There is a QJ in Japan, where it was sent for a rail exhibition. It is unlikely to be allowed to run on the Shinkansen, which would be the only standard gauge with clearances suitable for it.

I would think there are still enough QJs for one to be imported to the USA. Some changes might be required to the boiler to meet US regulations.

The British "excursion locomotive" is associated with the "Locomotives International" magazine, and I think details are on their website. I think that there are already so many proposals for new locomotives, to traditional designs, that this "5AT" (I think) locomotive may not get enough support.

I'd prefer to see efficiency improvements made with minimal appearance changes, to one of the several locomotives in that power class already preserved. At least one fitted with rotary cam valve gear, No 73129 (I think) is in working order.

The 3-cylinder class 8 4-6-2 "Duke of Gloucester" had new rotary cam cylinders fitted (the originals were cut open as a museum display). It had new blastpipes and grates fitted, including correction of construction errors in its air intakes in the ashpan, and it is apparently much more powerful and economical than when in regular service.

Peter

M636C

No, there were a small number of other locomotives fitted with Franklin Type B rotary cam poppet valve gear.

Santa Fe 4-8-4 No 3752, Pennsylvania K4s 4-6-2 No 3847 and T1 4-4-4-4 No 5500 and US Army 2-8-0 No 611 were all fitted with Franklin Type B valve gear.

All these locomotives were rebuilds, and the C&O 4-8-4s may have been the only locomotives built new with Franklin Type B valve gear.

The statement has been made that T-1 No 5500 was the best of its class after rebuilding with Type B gear, so it is likely that the C&O locomotives were similarly better than conventional locomotives.

Peter

 

Correction:  That's 4-6-4, not 4-8-4. 

I never knew that this was the only locomotive to be built originally with Franklin poppet valves.  This is mind-blowing, considering Watt used poppet valves in his steam engines almost two centuries prior!  

 

GT_Mills

I never knew that this was the only locomotive to be built originally with Franklin poppet valves.

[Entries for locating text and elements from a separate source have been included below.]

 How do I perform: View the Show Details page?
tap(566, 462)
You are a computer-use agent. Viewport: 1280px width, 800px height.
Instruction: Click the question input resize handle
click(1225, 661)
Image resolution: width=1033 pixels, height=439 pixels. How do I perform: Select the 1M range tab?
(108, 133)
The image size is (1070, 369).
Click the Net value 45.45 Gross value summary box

Note that this was far from the only locomotive built with 'Franklin poppet valves' -- all the T1s as built had them, and they were very specifically retained as built on the T1 rotary-cam conversion: that is what the "type B-2" denotes, the use of bridges to actuate the pairs of valves from type A OC using the rotary-cam arrangement proper to three-valve type B.

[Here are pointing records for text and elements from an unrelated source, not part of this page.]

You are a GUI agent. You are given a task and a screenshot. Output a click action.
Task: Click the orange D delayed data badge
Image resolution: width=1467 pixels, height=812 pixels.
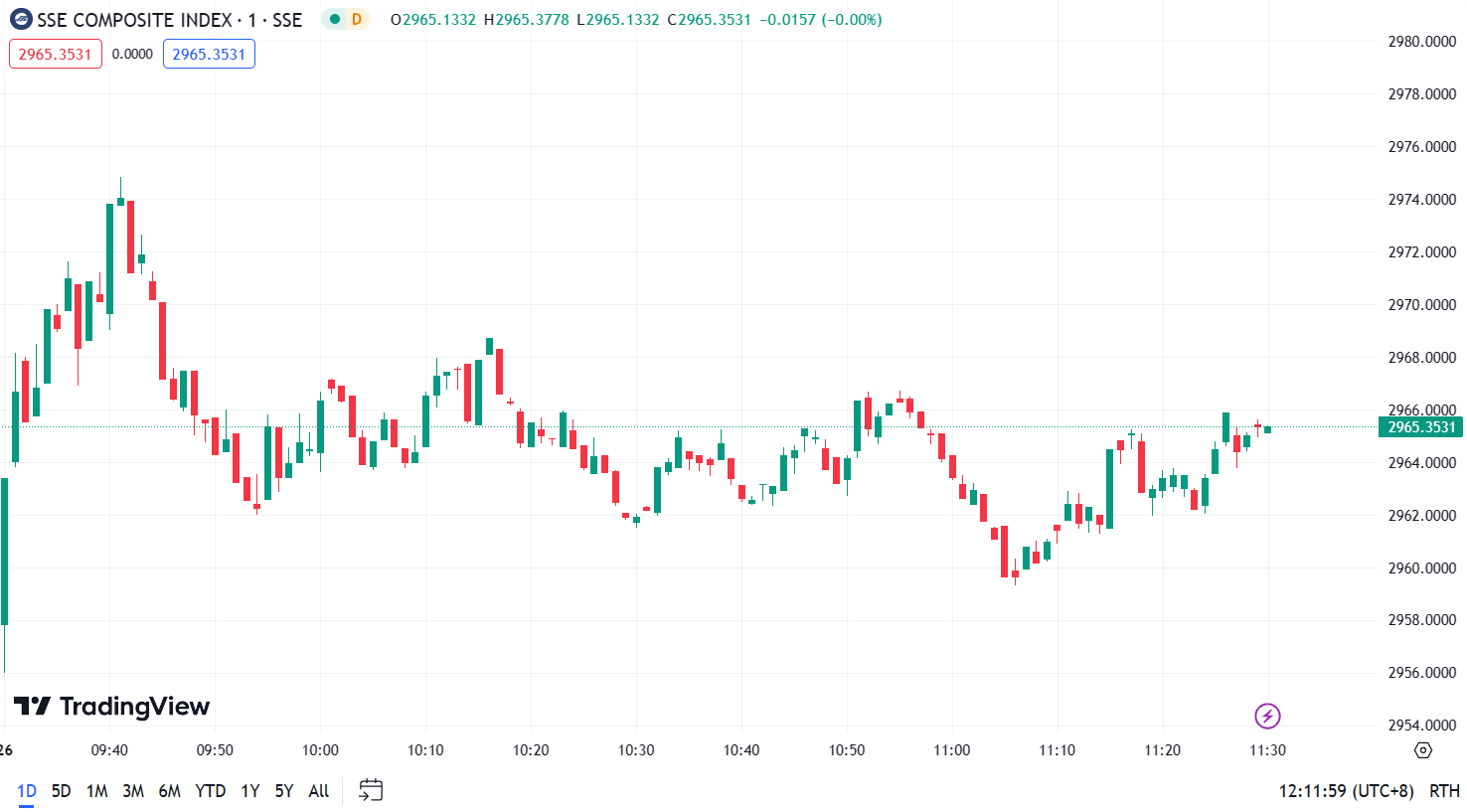tap(356, 20)

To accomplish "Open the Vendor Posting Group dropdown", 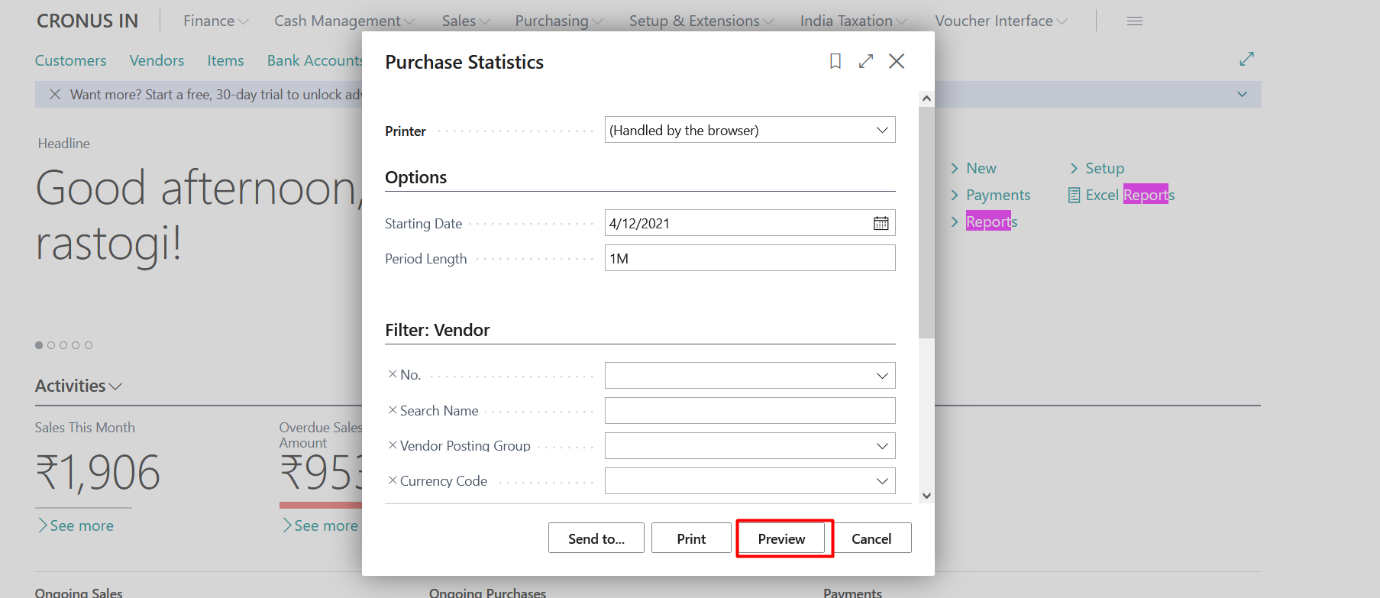I will pyautogui.click(x=881, y=445).
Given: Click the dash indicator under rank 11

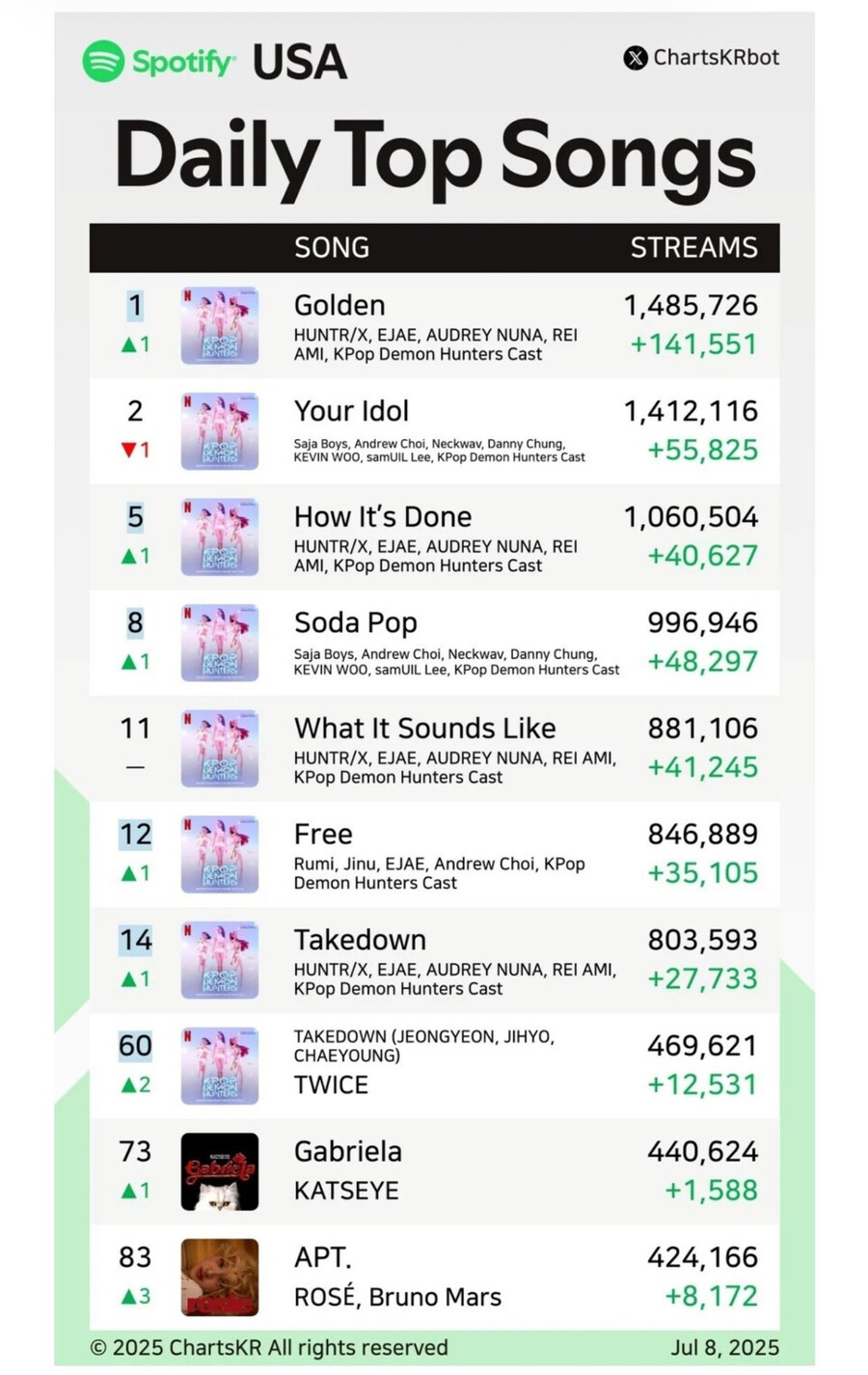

As I understood it, the RC arrangement on the L2b did not provide substantial 'enough' improvement over the 14" piston-valved version as C&O used these (extremely heavy) locomotives.  I have lost the technical material (some of which may be in the '47 Cyc along with the description of continuous-contour shifting-cam RC) on precisely what the Franklin installation on the late Hudsons was; if continuous contour it would have suffered from the line-contact issues; if multiple fixed cams it would have had inferior intermediate cutoff control to the engines with Baker gear...

I don't recall if the cracking problem (with heavier 'return' springs for expedient debouncing of the poppet valves at speed) extended to the L2b valves; some of the 1948 planned improvements to the PRR T1s, specifically including better metallurgy and centrifugal casting for the valve spools, might have been incorporated on them considering their relatively late build date.

M636C

Wallyworld,

I've checked Vernon Smith's book, and PRR 6110 was tested at Altoona in 1944. One table shows 6666 Indicated HP at 100 MPH, and another table shows 6000 Drawbar HP at 70 MPH. Remember that that required three E-7s which must have cost a lot more to buy!

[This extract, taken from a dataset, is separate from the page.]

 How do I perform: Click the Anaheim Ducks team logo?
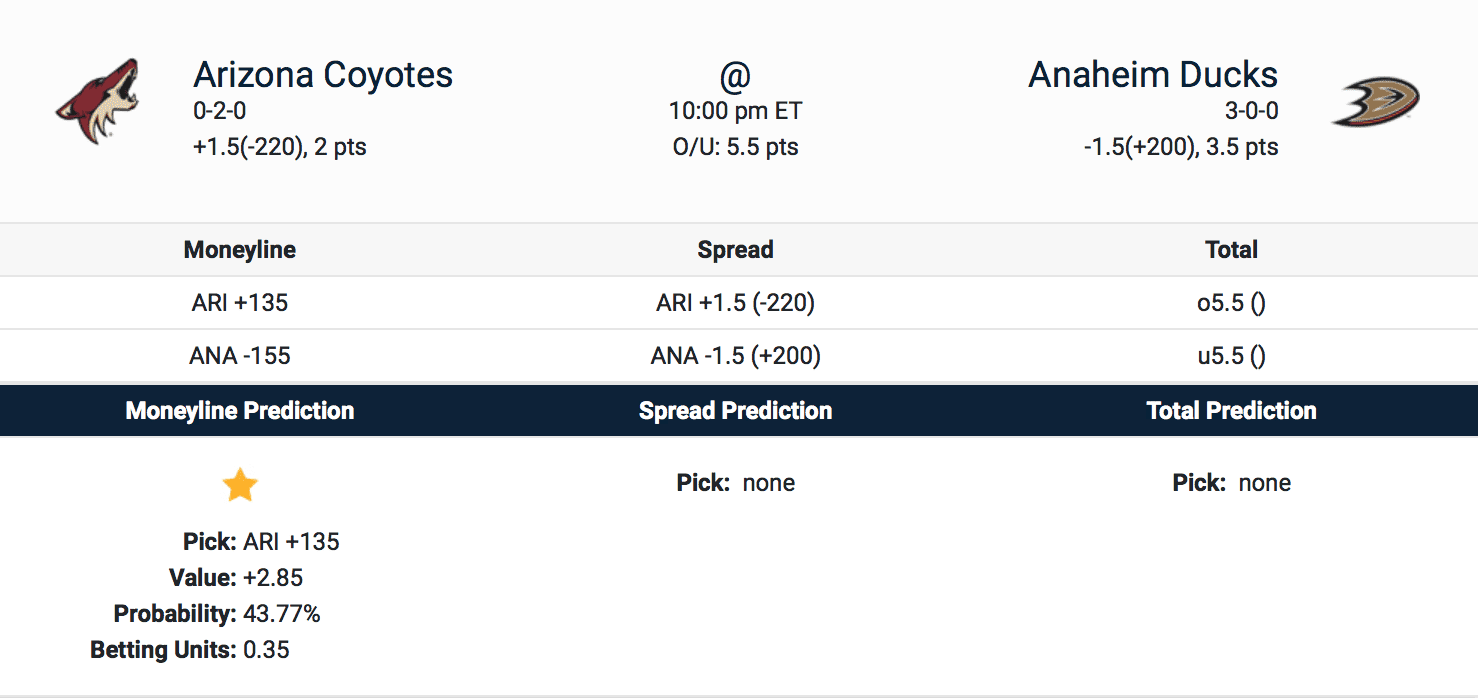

I have Wardale's book, which is pretty good. I also have the translation of Chapelon's "La Locomotive A Vapeur" (the title wasn't translated), which is very interesting. There are a number of good books in German, which I can (just about) read. A couple of English books by E.S.Cox, particularly "World Steam in the Twentieth Century" are worth reading. Cox was largely responsible for the British Railways Standard Steam locomotives, and there's a good book on them too! They were extensively tested both on the road and on a static plant.

My personal interest is in China, and some day I'll finish rewriting a new edition of my book "Locomotives in China". (published in 1984). The development of the QJ is a particular interest of mine. It was basically assembled from standard Russian parts, and is apparently the work of Lebedyanski, who was responsible for the Russian L and LV classes.

I actually have a photo of the QJ that Wardale was working on, but before any changes were made to it. It was stored complete at Datong in 1985. A friend visited Datong, and had a couple of meals with David Wardale while he was working there. Much of the frustration Wardale experienced was made clear at that time. However, I didn't think that the standard QJs were quite as rough and ready as Wardale indicates. They do look and sound good in service.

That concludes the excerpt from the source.